There are two Americas, Peele suggests. The first is populated by the leisure class and the second is made up of an aggrieved, murderous underclass. So far, so standard, but what exact social issue or experience is Peele attempting to make literal? Us never feels like a straightforward critique of capitalism. The many elements of the story—including the numerous allusions and Easter eggs—never really add up to anything we’ve got words for. We’re left sensing a larger theme we can’t quite name.
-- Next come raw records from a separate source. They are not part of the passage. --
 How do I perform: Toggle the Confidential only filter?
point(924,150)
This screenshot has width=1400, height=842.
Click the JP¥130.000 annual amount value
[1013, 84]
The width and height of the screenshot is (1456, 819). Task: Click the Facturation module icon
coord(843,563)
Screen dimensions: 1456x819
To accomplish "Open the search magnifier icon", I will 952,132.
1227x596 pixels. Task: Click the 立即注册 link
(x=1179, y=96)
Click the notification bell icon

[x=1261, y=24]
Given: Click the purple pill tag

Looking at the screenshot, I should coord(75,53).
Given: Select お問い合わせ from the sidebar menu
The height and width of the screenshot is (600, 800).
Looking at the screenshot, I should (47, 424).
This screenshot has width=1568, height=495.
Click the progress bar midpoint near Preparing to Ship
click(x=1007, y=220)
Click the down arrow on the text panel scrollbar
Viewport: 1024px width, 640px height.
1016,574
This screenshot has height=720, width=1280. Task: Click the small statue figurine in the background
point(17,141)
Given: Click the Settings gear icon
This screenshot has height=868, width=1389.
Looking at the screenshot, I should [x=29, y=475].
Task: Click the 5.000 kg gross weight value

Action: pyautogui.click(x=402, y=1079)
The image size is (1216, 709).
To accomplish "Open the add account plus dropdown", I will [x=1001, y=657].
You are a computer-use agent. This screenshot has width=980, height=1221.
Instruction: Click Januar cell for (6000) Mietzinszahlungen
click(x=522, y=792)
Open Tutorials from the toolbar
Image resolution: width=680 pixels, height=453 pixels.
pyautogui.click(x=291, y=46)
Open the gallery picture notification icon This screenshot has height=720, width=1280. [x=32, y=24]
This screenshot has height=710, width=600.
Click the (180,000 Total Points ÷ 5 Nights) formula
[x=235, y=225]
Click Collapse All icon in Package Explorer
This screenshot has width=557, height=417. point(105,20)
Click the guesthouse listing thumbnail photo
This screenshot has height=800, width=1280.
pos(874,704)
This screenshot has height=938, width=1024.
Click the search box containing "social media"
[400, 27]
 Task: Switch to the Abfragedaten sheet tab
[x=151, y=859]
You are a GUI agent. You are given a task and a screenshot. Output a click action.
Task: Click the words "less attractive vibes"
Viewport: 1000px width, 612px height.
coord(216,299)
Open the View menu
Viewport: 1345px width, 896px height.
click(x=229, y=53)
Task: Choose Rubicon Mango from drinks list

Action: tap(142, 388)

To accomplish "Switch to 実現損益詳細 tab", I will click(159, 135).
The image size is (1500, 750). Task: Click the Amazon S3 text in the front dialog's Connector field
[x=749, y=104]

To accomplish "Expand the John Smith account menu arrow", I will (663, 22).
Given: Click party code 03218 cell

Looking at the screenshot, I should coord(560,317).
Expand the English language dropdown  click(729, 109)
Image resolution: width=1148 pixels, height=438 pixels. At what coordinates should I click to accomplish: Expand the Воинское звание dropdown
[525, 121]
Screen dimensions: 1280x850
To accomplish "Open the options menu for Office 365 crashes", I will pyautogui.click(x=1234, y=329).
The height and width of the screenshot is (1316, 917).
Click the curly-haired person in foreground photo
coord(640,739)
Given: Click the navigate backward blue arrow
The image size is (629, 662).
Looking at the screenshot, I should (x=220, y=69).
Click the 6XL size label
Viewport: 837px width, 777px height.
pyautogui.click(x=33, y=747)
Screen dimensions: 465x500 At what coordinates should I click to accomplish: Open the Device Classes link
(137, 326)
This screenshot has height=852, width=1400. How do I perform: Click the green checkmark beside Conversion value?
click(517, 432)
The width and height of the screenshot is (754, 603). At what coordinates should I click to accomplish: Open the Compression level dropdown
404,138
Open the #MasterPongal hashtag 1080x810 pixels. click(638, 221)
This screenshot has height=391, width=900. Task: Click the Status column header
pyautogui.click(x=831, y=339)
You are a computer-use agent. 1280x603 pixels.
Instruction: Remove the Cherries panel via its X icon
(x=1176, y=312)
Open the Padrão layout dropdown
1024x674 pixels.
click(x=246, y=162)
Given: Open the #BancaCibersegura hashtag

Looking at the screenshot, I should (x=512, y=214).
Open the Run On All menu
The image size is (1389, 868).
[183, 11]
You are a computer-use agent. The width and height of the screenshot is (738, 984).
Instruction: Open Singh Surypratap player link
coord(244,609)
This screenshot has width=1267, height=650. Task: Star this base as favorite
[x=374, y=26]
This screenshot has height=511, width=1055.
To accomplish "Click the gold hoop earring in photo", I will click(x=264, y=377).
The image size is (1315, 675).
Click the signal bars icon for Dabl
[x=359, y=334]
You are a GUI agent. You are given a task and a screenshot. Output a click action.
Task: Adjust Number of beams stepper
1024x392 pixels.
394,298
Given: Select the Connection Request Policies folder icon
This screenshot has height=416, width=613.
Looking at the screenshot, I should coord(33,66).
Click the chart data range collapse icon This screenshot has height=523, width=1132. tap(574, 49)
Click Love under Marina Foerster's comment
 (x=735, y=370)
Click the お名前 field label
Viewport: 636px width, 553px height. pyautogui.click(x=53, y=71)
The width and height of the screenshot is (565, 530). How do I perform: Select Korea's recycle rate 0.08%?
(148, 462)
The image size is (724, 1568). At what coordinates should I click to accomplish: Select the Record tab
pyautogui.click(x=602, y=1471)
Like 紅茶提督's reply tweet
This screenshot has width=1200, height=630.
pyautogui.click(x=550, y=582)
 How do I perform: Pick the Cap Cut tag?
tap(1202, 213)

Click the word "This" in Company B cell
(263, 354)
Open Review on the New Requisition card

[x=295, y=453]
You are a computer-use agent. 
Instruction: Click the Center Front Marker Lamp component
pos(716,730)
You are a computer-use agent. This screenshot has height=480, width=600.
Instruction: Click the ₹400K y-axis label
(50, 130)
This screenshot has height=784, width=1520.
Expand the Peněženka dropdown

And maybe that’s as it should be. Peele is working in the realm of the unspeakable, and as Rod Serling’s famous Twilight Zone intro goes, that territory “lies between the pit of man’s fears and the summit of his knowledge.” Some of it is unconscious. Even the geniuses don’t always know exactly what they’re laying bare.

Just take what is arguably the source material for UsEdgar Allan Poe’s 1839 short story “William Wilson,” in which a young man encounters, and ultimately murders, his own uncanny double. “William Wilson” initially appears to have an almost annoyingly obvious meaning: The man’s double is his conscience, or superego as Freudians would have it, and we’re all our own worst enemies. Except I’m not sure we’ve ever really understood Poe’s story. What if “William Wilson” isn’t about what it’s always seemed to be about?

I’d like to float a fresh theory about “William Wilson,” which I think casts light on Us, too. It comes down to the autobiographical nature of Poe’s story and to new research published by the British psychoanalyst Joy Schaverien, namely her work on Boarding School Syndrome.

Schaverien first coined the term “Boarding School Syndrome” in a 2011 paper. In treating patients over many decades, she began to detect a distinct pattern—“an identifiable cluster of learned behaviors and emotional states”—in those patients who’d attended Britain’s elite boarding schools. The image of such education as the pinnacle of privilege has blinded us to the cruelty of the practice, she argued, characterizing the phenomenon as “socially condoned abandonment of the very young” in her 2015 book, Boarding School Syndrome: The Psychological Trauma of the ‘Privileged’ Child.

Children who are separated from their families and put into boarding school at a tender age, she’s written, “suffer the sudden and often irrevocable loss of their primary attachments.” Even when not bullied or mistreated at school, the experience of being sent away itself may constitute a “significant trauma” that children may experience as “literally unspeakable.”